Written by: Simon Black | The Sovereign Man
It was 1720, and Paris was completely mad.
The city’s brand new stock exchange, located at the ultra-swanky Hotel de Soissons, swarmed with citizens of all stripes looking to get rich.
Stocks were still a novel concept back then, and the allure of getting rich overnight was so appealing that people lined up for hours to buy shares.
The most popular was the ill-fated Mississippi Company, whose share price frequently rose up to 20% in the course of a single morning.
It was said fortunes changed so quickly that people often woke up poor and went to bed rich.
Newfound wealth was visible everywhere. Luxury home construction boomed. Lucky speculators erected statues of themselves. The jewelry market surged.
Of course, it didn’t last. Within a few years, the market crashed, and the Mississippi Company went down in history as one of the greatest bubbles of all times.
Looking back it should have been obvious.
In fact, all great financial bubbles often have watershed moments that in many ways signify the height of lunacy.
Joseph Kennedy, for example, famously sold all of his stocks right before the great crash in 1929 after a shoeshine boy started giving him investment advice.

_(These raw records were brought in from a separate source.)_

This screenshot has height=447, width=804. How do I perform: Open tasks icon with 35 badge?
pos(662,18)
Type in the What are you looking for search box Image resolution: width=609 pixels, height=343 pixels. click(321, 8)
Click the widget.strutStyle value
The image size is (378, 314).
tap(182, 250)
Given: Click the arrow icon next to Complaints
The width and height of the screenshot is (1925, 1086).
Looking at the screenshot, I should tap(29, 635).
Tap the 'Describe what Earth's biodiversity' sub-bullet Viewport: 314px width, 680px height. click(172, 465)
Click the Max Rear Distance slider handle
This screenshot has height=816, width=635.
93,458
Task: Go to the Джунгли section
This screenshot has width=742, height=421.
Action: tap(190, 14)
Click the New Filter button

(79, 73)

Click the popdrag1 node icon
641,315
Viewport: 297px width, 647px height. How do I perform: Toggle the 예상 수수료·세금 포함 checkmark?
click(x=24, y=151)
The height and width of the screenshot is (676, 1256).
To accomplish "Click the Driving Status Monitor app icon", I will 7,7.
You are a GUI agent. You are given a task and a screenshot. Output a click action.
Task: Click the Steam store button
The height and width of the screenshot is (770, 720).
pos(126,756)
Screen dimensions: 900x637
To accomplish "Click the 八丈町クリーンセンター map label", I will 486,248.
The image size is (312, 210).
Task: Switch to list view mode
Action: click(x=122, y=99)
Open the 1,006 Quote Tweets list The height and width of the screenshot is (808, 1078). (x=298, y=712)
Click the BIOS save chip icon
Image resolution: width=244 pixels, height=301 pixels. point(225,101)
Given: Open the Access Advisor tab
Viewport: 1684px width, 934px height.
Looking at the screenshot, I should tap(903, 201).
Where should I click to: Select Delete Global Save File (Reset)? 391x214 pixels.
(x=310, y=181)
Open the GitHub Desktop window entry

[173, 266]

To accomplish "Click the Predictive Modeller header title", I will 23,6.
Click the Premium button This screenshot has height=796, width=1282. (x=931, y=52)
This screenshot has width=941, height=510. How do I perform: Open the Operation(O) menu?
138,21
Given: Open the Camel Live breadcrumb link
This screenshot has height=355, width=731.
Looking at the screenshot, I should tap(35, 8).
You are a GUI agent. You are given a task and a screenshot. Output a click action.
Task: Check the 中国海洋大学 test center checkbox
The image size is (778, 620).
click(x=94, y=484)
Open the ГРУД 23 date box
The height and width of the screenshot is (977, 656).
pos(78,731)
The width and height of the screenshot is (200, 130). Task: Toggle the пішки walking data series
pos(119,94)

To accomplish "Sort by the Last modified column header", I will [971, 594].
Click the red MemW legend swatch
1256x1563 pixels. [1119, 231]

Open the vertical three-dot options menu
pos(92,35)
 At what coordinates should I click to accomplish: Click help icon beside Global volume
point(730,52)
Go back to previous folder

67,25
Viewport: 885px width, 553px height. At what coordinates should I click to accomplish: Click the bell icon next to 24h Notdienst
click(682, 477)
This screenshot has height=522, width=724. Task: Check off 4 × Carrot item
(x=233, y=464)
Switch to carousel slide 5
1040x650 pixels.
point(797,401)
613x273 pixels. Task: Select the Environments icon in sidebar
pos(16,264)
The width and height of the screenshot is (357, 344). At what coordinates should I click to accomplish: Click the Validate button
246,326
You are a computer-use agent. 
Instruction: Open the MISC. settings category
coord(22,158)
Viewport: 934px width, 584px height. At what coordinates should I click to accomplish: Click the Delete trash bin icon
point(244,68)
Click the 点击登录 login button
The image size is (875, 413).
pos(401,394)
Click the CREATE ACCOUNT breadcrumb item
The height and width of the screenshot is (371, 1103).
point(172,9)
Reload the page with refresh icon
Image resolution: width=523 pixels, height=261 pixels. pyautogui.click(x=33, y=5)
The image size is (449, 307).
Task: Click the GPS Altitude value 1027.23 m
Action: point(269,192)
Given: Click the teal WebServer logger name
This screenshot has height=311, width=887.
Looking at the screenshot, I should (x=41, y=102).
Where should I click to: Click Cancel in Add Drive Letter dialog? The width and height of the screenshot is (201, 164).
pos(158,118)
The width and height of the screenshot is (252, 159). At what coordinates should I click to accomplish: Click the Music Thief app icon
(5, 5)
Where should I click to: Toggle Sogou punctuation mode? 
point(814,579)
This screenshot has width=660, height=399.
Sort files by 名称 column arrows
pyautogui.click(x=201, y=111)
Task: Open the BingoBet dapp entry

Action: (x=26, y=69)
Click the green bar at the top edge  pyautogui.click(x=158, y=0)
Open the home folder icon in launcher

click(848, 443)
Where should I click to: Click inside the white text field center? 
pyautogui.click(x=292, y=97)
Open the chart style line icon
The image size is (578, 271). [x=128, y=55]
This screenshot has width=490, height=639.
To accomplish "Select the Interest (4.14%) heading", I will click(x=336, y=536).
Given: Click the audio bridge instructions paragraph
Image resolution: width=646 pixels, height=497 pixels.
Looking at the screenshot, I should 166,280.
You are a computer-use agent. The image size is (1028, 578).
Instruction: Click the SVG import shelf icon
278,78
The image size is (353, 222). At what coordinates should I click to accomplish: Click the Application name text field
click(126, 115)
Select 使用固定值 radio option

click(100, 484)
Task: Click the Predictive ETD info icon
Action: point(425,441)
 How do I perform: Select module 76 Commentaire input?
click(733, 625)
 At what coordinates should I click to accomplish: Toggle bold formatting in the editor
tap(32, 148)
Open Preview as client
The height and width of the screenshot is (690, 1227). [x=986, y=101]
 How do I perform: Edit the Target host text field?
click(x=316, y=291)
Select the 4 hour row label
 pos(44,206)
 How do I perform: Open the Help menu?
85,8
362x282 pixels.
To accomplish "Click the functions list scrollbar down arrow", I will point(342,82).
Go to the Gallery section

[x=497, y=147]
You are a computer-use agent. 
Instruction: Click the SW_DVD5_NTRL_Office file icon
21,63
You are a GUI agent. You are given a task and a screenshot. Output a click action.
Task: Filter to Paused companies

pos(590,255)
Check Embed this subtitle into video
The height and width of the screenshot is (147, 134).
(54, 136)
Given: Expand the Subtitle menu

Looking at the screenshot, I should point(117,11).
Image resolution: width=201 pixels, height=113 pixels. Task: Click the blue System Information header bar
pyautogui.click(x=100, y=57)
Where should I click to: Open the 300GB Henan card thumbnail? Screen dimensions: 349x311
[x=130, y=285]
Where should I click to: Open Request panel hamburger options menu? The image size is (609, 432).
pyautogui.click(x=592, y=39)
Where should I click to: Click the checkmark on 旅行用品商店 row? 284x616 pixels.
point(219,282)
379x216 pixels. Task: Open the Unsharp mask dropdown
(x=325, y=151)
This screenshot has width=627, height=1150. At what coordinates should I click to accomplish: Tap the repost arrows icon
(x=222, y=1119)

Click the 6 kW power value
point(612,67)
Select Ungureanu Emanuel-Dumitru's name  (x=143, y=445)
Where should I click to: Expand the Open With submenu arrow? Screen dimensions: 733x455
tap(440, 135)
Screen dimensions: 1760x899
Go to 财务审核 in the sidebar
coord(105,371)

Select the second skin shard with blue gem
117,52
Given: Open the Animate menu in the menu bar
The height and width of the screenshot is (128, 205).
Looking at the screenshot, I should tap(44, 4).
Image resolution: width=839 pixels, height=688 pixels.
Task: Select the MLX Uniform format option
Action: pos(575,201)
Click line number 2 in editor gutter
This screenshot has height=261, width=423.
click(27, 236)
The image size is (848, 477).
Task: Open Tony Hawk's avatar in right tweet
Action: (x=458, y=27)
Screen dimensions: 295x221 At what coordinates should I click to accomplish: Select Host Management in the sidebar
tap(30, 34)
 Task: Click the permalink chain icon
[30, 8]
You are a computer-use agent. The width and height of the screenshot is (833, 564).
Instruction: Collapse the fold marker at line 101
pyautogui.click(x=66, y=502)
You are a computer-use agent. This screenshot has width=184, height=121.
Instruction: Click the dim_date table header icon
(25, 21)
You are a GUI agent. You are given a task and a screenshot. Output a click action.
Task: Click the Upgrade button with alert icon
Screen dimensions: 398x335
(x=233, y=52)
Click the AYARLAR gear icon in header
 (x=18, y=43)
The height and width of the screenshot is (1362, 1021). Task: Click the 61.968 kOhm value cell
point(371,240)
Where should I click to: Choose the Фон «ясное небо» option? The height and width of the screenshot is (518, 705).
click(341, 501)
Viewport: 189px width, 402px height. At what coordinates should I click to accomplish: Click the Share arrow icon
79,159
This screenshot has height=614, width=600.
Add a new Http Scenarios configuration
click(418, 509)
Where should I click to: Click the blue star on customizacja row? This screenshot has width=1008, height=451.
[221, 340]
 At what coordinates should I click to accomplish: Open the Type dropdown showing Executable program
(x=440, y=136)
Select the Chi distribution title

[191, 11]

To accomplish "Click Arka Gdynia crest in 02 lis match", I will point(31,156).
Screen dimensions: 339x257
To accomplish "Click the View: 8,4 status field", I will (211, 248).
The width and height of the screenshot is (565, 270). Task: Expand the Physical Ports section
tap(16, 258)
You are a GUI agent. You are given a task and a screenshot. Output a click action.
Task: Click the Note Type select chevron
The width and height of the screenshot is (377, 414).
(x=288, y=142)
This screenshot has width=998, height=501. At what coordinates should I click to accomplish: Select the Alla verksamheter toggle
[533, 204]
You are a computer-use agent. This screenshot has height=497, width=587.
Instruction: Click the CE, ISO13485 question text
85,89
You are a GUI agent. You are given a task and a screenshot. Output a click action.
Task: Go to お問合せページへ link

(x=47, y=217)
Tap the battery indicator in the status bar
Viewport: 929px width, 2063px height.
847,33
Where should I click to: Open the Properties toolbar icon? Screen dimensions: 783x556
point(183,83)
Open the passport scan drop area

Pets.com, a symbol of the 1990s tech bubble, IPO’d just two years after it was founded with a $300 million market capitalization.
They were so flush with capital that they spent $2 million on a tacky Superbowl ad, only to go bust 268 days later.
Duh. It’s so obvious looking back.
I’ve long believed our entire financial system is in a similar position.
Western banking systems are dangerously illiquid and in many cases undercapitalized.
Meanwhile the central banks and governments meant to support them are nearly insolvent and bankrupt themselves.
There are a lot of flashing warning signs right now that the system is quickly running out of steam.
China’s vast, multi-trillion dollar stockpile of foreign reserves is dropping rapidly, down by $87 billion in November, the third highest decline on record.
A whopping $1.2 trillion worth of corporate bonds in the United States has just been downgraded by rating agencies.
Median home prices in over a third of major American cities have once again surpassed all-time highs from the last bubble.
US government debt is at an all-time high after rising an astounding $674 billion just in the month of November.
It’s pretty clear there’s an incredible amount of risk in the system.
And in the future when we look back and say, “It should have been so obvious,” here are a few events that may become famous watershed moments:
1) The $75 billion loan
AB InBev just secured an astonishing $75 BILLION loan to buy rival SABMiller.
This is the biggest commercial loan in the history of the world, roughly equivalent to the GDP of Azerbaijan.
It’s incredible that anyone is able to borrow an amount like this, let alone at the low rate of just 1.1% above LIBOR.
It’s not a stretch to think that we may look back at this and say, ‘that was the top… what an obvious example of how much money central bankers have printed.’
2) The junk bond collapse
Back in 2013, the yield on ‘high yield corporate bonds’ aka junk bonds dipped below 5% for the first time in history.
It shouldn’t have taken a rocket scientist to figure out how absurd that was, but now that the trend is reversing and the junk bond market is stalling investors are losing their shirts.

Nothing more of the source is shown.